BEGIN Available data
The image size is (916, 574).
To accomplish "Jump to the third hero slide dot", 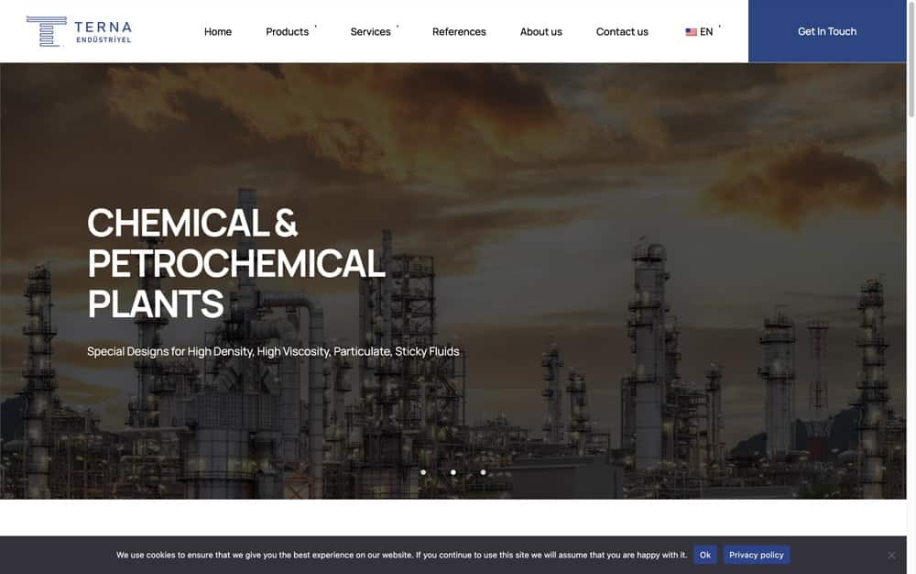I will pyautogui.click(x=483, y=472).
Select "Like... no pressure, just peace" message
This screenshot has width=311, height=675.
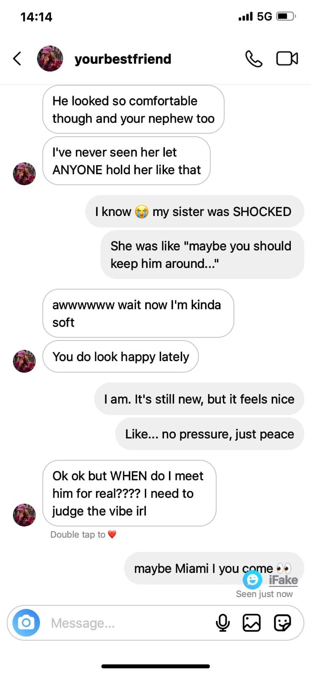209,434
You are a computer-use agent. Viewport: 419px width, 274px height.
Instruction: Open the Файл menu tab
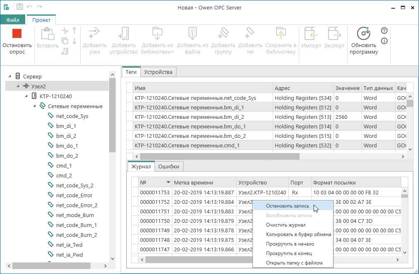(x=13, y=20)
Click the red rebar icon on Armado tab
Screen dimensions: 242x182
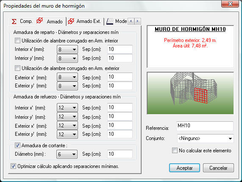39,20
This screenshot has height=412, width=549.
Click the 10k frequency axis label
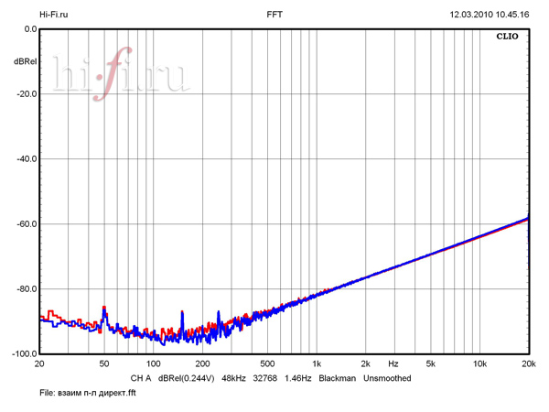click(479, 364)
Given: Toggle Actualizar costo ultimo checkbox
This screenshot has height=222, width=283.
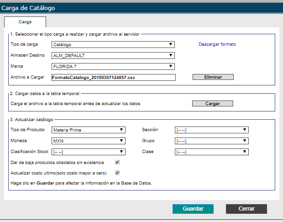Looking at the screenshot, I should [117, 173].
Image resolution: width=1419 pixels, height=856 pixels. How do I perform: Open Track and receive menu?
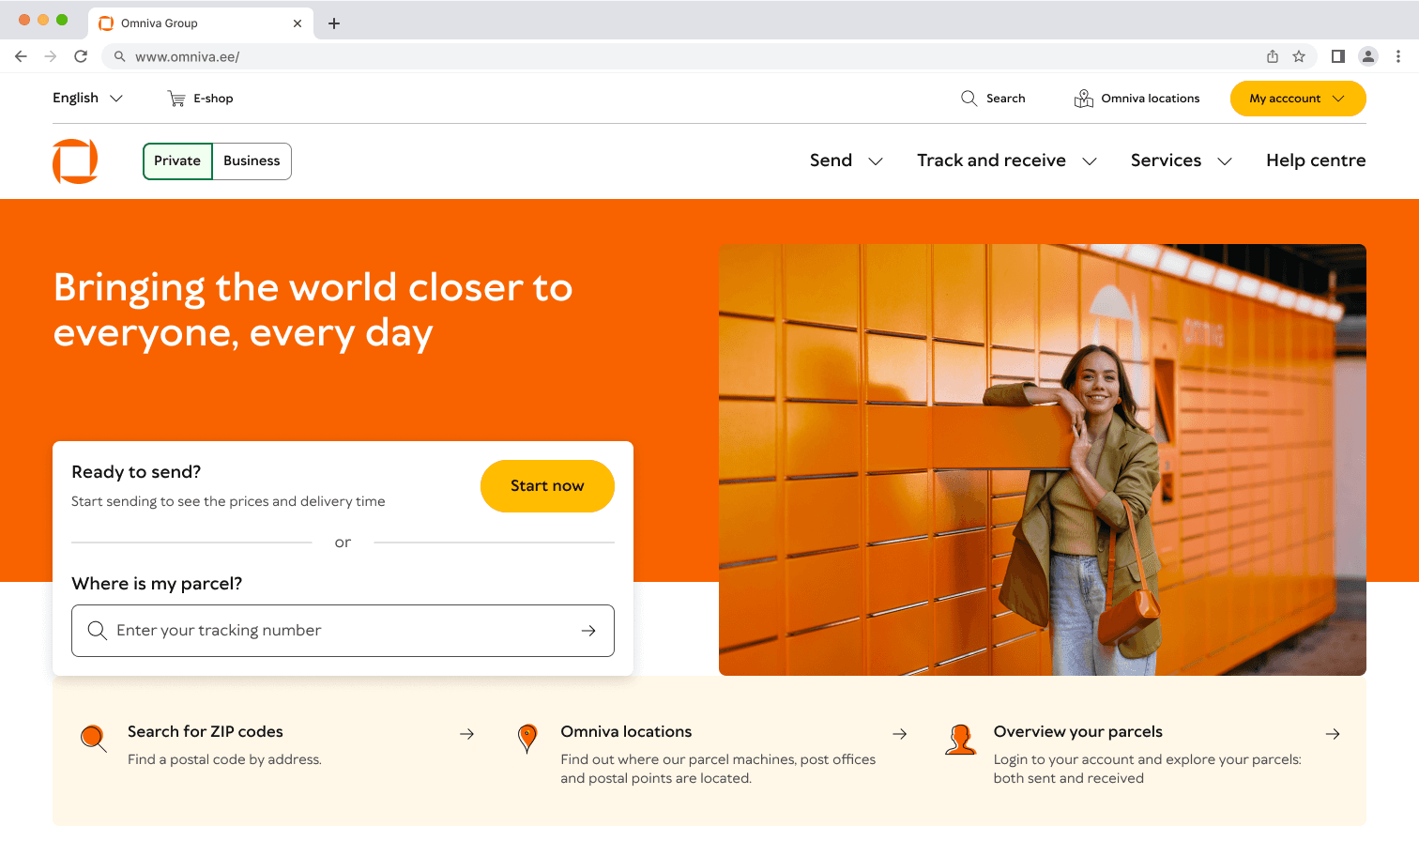[x=1007, y=161]
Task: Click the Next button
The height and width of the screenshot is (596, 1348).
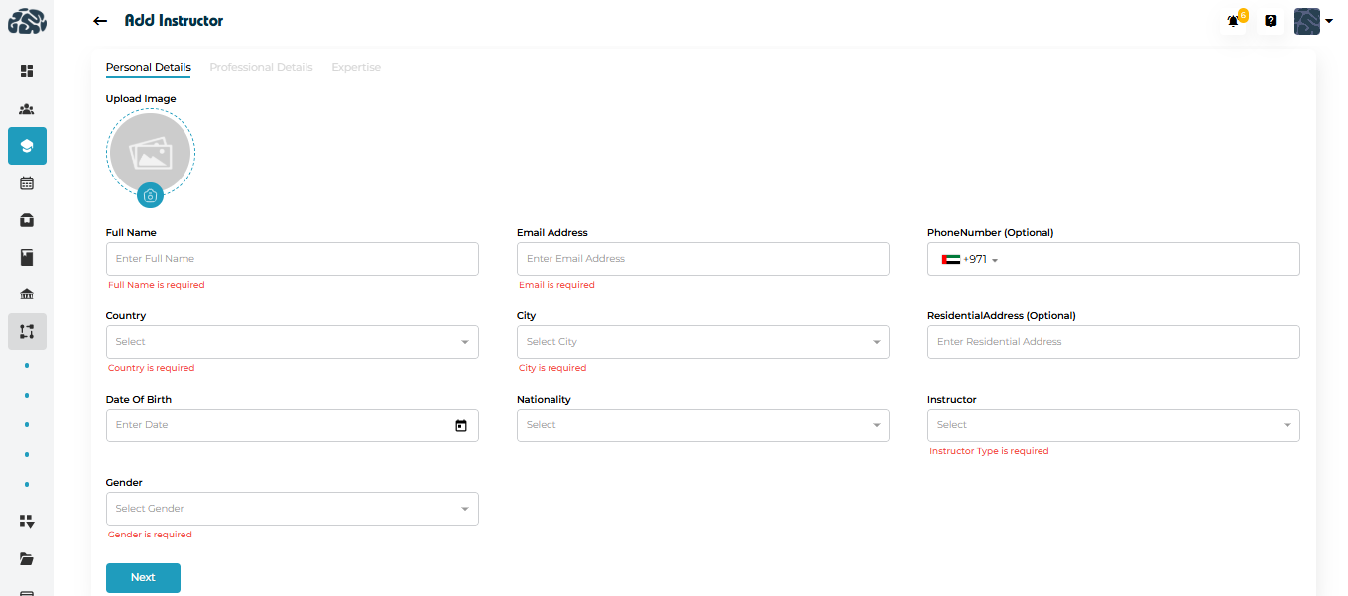Action: tap(143, 577)
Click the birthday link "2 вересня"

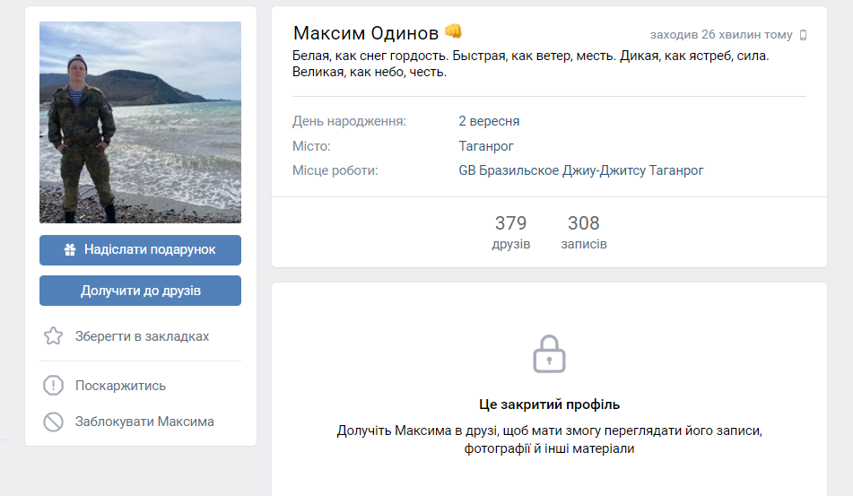click(x=489, y=121)
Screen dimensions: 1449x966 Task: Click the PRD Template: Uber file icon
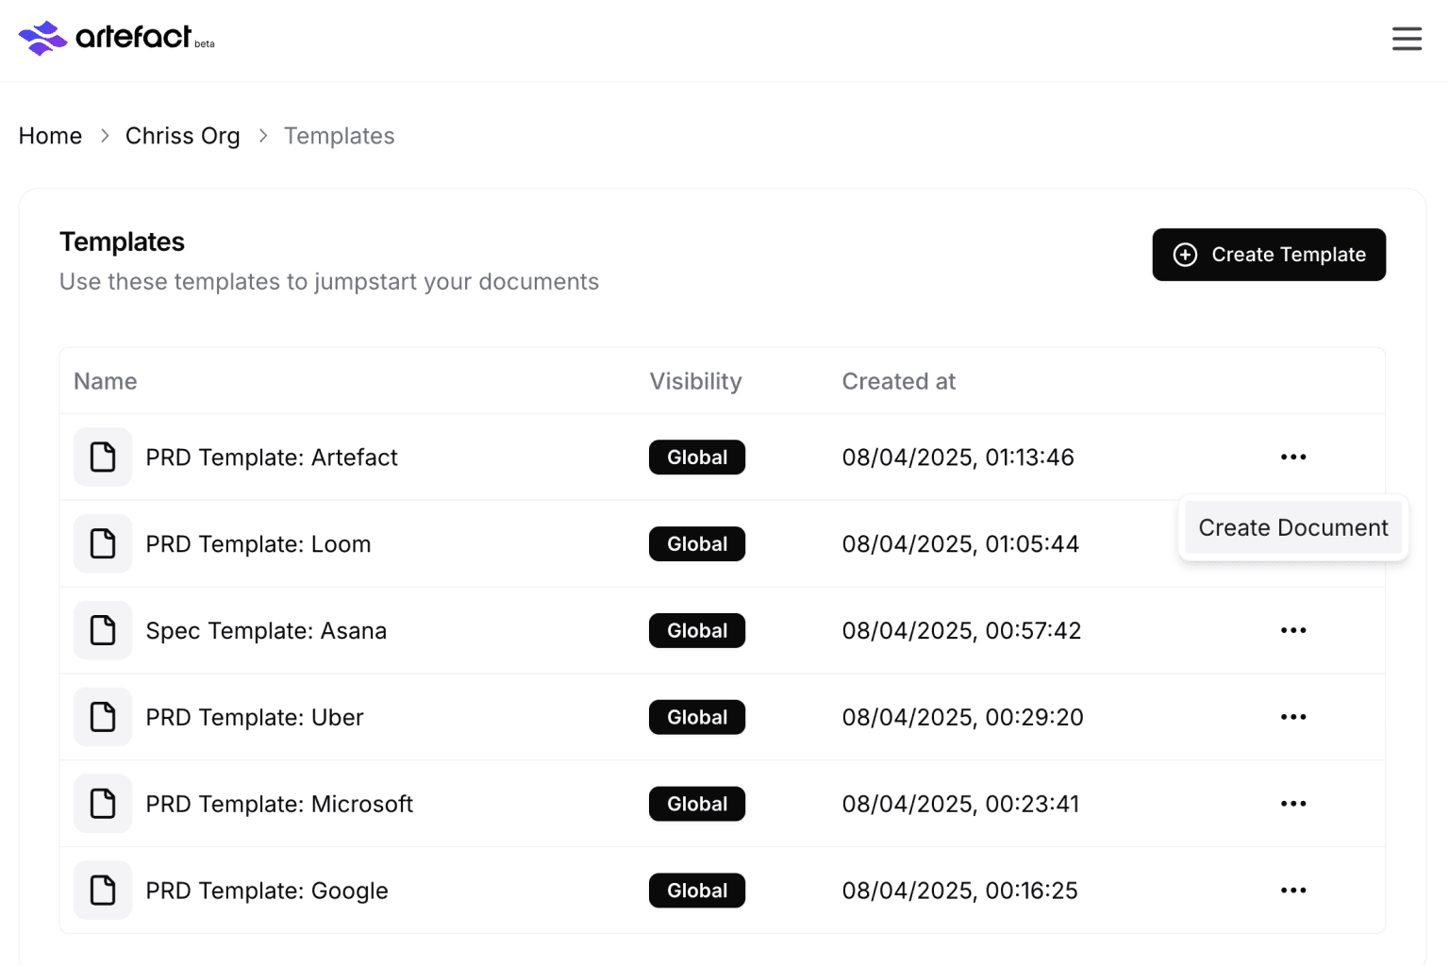pos(103,717)
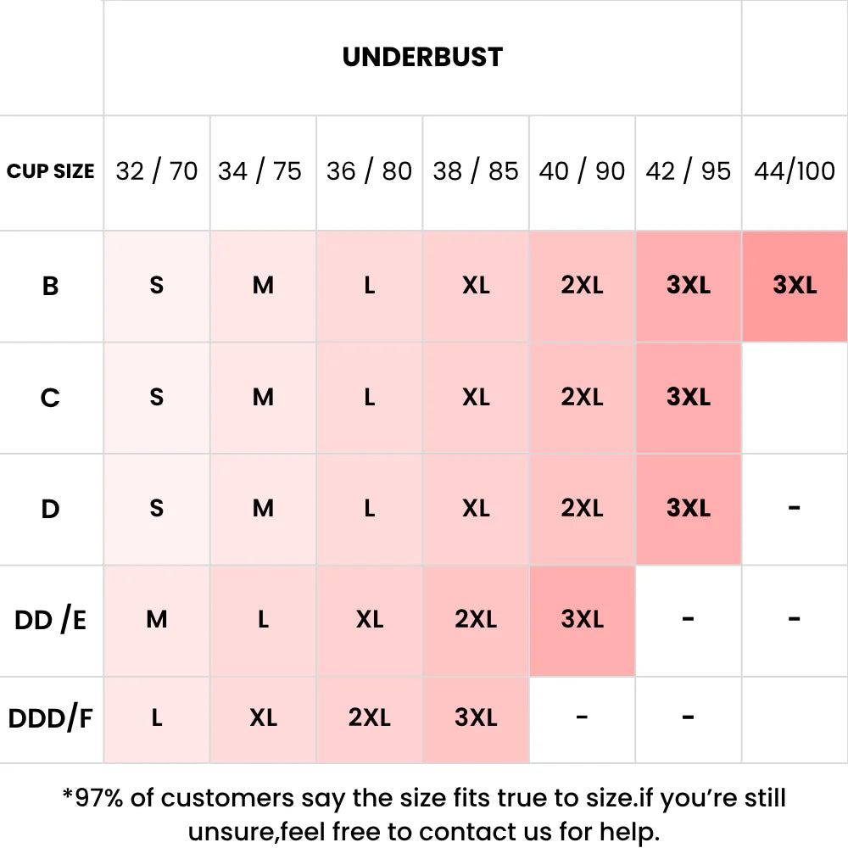Image resolution: width=848 pixels, height=848 pixels.
Task: Click the D cup size row label
Action: tap(51, 509)
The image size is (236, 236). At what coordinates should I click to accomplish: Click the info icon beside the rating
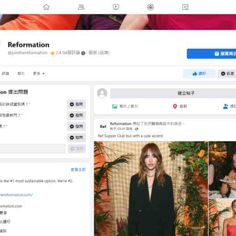click(x=83, y=53)

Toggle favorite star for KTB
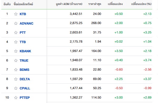click(x=16, y=14)

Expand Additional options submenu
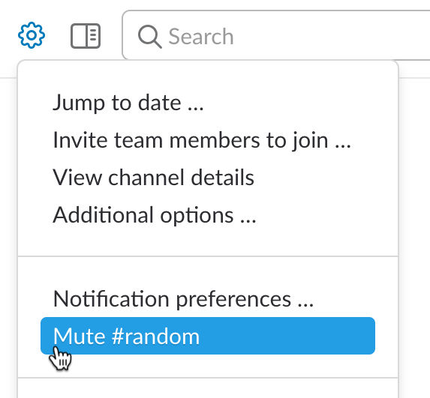208,215
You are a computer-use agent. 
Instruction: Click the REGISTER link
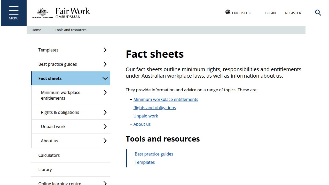tap(293, 13)
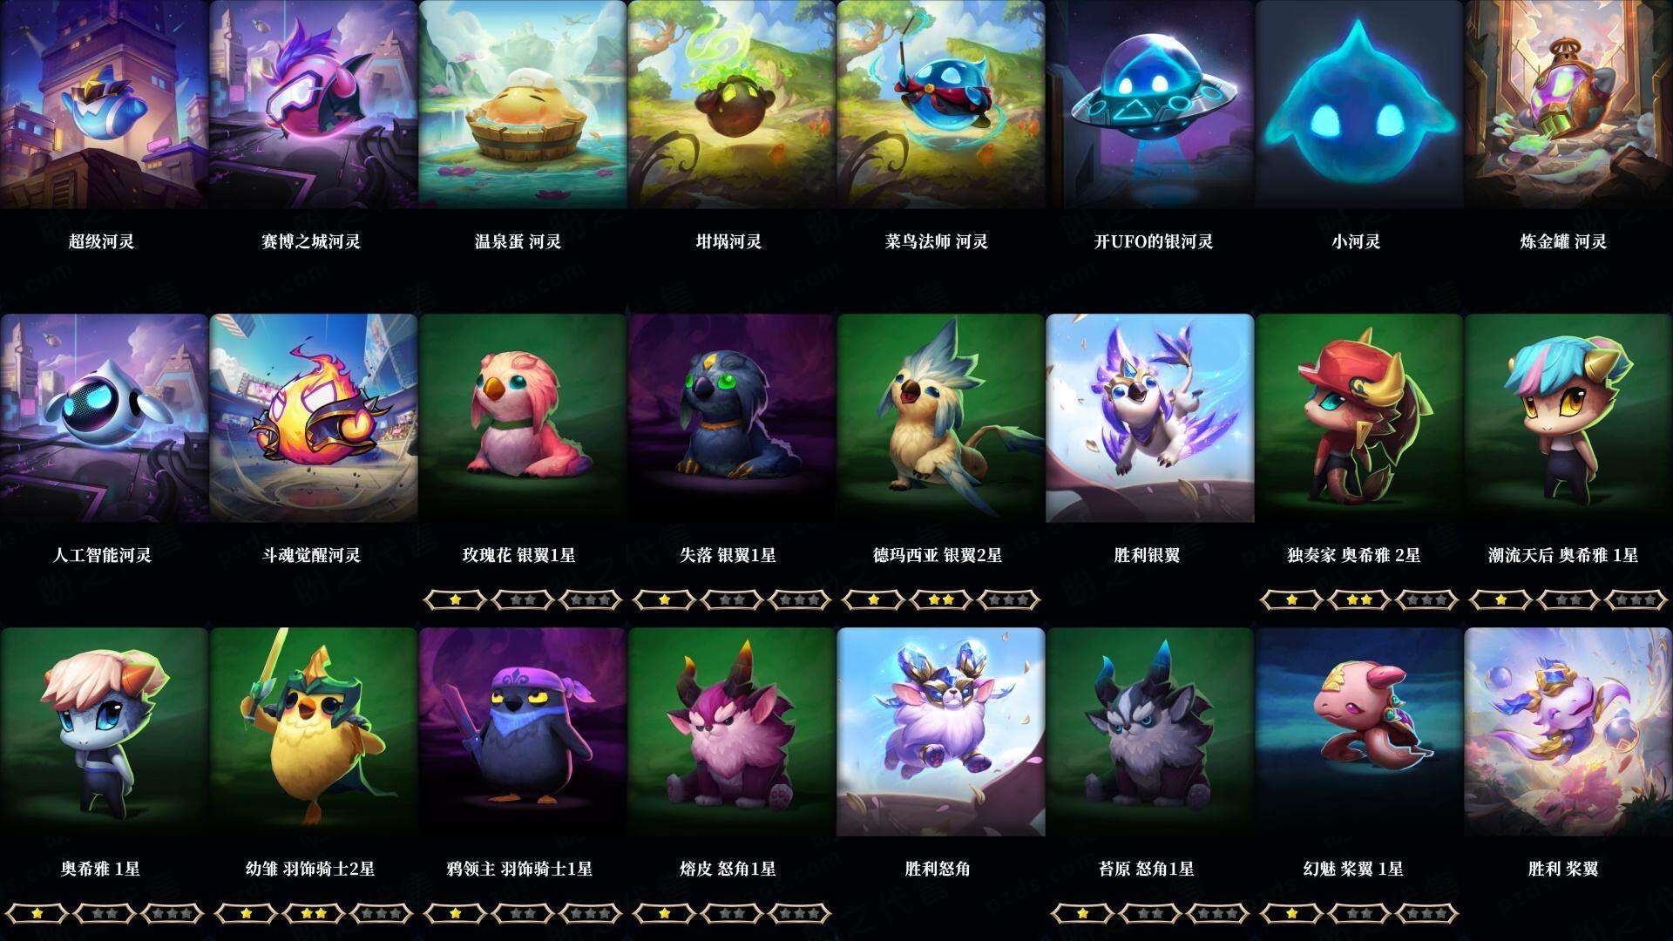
END Available data
All lines from the line with "The image size is (236, 236)." through the final line of the data, both included, are to be repeated exactly; no other lines and no pictures.

■ Result of this task ■
The image size is (236, 236). At what coordinates should I click to accomplish: Click the info icon beside the rating
click(x=83, y=53)

Toggle favorite star for KTB
click(x=16, y=14)

Expand Additional options submenu
208,215
You are a computer-use agent. 
Instruction: Click the REGISTER link
tap(293, 13)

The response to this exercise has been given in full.